Wikipedia has almost 6 million articles in the English language, and around 1.7 million categories. Some of these categories assigned to the articles are very abstract, and does not tell the reader what the core subject of the article is. However Wikipedia has 25 top-level categories (Refered to as macro-categories) such as Arts and History, being able to assign one of these categories to an article, would give the reader a better idea of the subject explored in the article. Using these macro-categories, one could find the most common words used within a specific field, and finding these words could then later be used to classify articles that has not been assigned any categories at all. Our work will focus on assigning one of these 25 macro-categories to an article, and then finding the most common words used in all the macro-categories.
Installation guide
pip install -r requirements.txt
Open a python shell and type:
import nltk
nltk.download('stopwords')
You should now be able to run main.py
Make sure maven is installed on the host
The java program root folder is this one.
Open the terminal in this folder and run the following command
mvn package
Install Neo4j server and make sure it is running the bolt protocol on port 7687.
Download the sql dumps of these wikipedia tables from the official page: category, categorylinks, page.
Change directory into the target directory (./wikipedia-graph-neo4j/target) and run:
java -jar .\wikipedia-graph-neo4j-0.0.1-SNAPSHOT.jar
--spring.profiles.active=create-wiki-graph-db
--category-dump-file=<path to category file>
--page-dump-file=<path to page file>
--category-links-dump-file=<path to categorylinks file>
--base-folder=<the folder where the program outputs files>
Make sure to replace the placeholder <> with the paths to the downloaded files. This process takes several hours.
Simply run
java -jar .\wikipedia-graph-neo4j-0.0.1-SNAPSHOT.jar
By default it will be listening on localhost:8080, exposing some APIs.

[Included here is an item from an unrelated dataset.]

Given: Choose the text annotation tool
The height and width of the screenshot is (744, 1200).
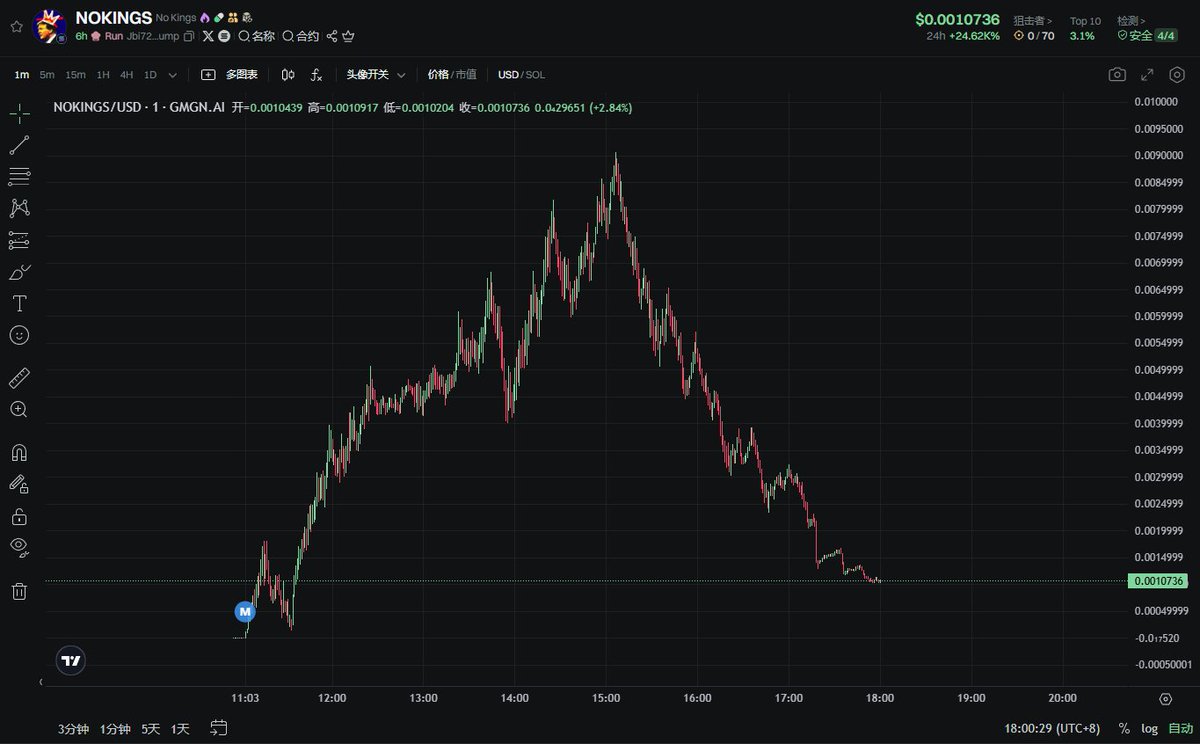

Example of article mapping http request:
http://localhost:8080/mapCategory?startCategories=Database_management_systems::Databases&endCategories=Arts::Geography::Technology::Science::People::World
The query params start-category represents the categories the articles has, the end-categories represent the macro-category. One of the macro-category will be returned as result of the mapping. More on this algorithm of mapping can be read in the final paper.

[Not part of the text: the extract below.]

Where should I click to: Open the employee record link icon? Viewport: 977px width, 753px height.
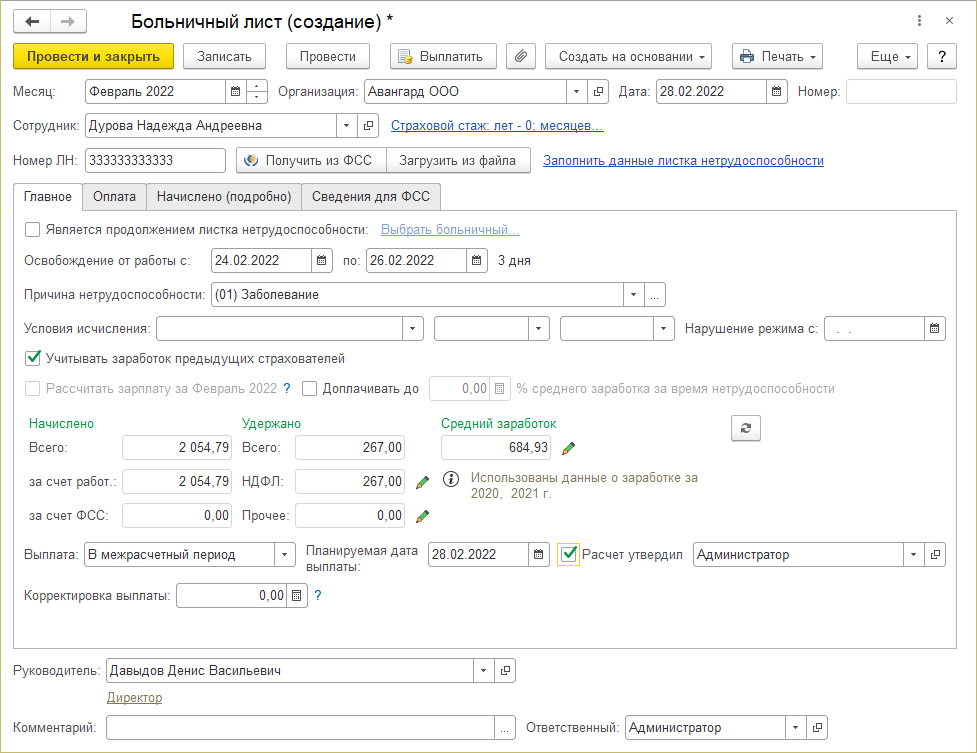[x=368, y=126]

Example of shortest path http request:
http://localhost:8080/shortestPath?startCategory=Database_management_systems&endCategory=Arts&maxPathLength=10
When the graph has been created and the Java program is running exposing the HTTP interface, you can then run main.py.
The program supports the following:
usage: main.py [-h] [--skip SKIP] [--parse PARSE] [--print PRINT]
[--result RESULT] [--input INPUT] [--output OUTPUT]
Main program to get heavy-hitters from Wikipedia.
optional arguments:
-h, --help show this help message and exit
--skip SKIP number of articles to skip from start (Default: 0)
--parse PARSE total number of articles to parse (Default: 10,000)
--print PRINT number of articles after which every time a log is printed
(Default: 100)
--result RESULT number of articles after which every time partial results
are printed (Default: 100)
--input INPUT input .xml file (Default: articles/sample.xml)
--output OUTPUT output file that contains all the logging (Default:
logs.txt)
A showcase of our results after parsing 8600 articles. The results can be generated using the stats.py, it uses the log of the main.py to generate the results. Only use the last block of the output (See or use logs.txt as an example).
Showing the distribution of articles being assigned to the 10 largest macro-categories.
The 10 largest heavy-hitters for "Sports" and "Technology" respectively:
The unique that only appears for a certain category.
For Sports:
{'cup', 'football', 'season', 'league', 'baseball', 'team'}
For Technology:
{'computer', 'system', 'company', 'apple', 'data'}
The package is Open Source Software released under the MIT license.